Can you print, word for word, the part of the records that runs from their very start through the line containing "coordinates (90, 90).", with that line included?

### Stored items from a collection:
■ ■ ■ ■
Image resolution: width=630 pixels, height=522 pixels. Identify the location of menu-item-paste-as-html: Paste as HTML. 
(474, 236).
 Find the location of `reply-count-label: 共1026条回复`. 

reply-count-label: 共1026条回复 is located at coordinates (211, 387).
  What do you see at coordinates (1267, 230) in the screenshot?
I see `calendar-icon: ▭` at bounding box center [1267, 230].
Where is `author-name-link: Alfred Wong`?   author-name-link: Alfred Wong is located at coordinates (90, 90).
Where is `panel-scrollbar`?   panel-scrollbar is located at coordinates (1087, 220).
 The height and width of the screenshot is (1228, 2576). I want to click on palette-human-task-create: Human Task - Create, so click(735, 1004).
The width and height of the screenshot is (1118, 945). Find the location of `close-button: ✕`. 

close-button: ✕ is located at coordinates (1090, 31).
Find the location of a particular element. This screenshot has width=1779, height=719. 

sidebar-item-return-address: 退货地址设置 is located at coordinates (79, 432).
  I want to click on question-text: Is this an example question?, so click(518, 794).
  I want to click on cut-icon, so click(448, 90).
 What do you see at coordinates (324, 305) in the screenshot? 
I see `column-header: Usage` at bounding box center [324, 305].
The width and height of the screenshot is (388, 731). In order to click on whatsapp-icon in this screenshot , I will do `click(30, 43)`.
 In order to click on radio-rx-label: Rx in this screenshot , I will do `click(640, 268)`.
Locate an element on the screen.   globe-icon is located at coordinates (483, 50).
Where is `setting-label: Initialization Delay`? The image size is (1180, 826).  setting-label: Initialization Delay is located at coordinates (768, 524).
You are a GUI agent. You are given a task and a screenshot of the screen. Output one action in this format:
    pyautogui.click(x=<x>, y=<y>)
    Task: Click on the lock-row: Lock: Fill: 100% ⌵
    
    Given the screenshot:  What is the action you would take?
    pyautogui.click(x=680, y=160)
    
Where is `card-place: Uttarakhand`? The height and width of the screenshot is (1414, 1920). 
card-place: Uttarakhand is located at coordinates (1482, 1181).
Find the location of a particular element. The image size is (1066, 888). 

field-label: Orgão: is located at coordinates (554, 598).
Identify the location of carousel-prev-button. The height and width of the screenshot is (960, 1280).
■ ■ ■ ■
### Reply to the task:
Image resolution: width=630 pixels, height=522 pixels. Identify the location of menu-item-paste-as-html: Paste as HTML. 
(474, 236).
 Find the location of `reply-count-label: 共1026条回复`. 

reply-count-label: 共1026条回复 is located at coordinates (211, 387).
  What do you see at coordinates (1267, 230) in the screenshot?
I see `calendar-icon: ▭` at bounding box center [1267, 230].
Where is `author-name-link: Alfred Wong`?   author-name-link: Alfred Wong is located at coordinates (90, 90).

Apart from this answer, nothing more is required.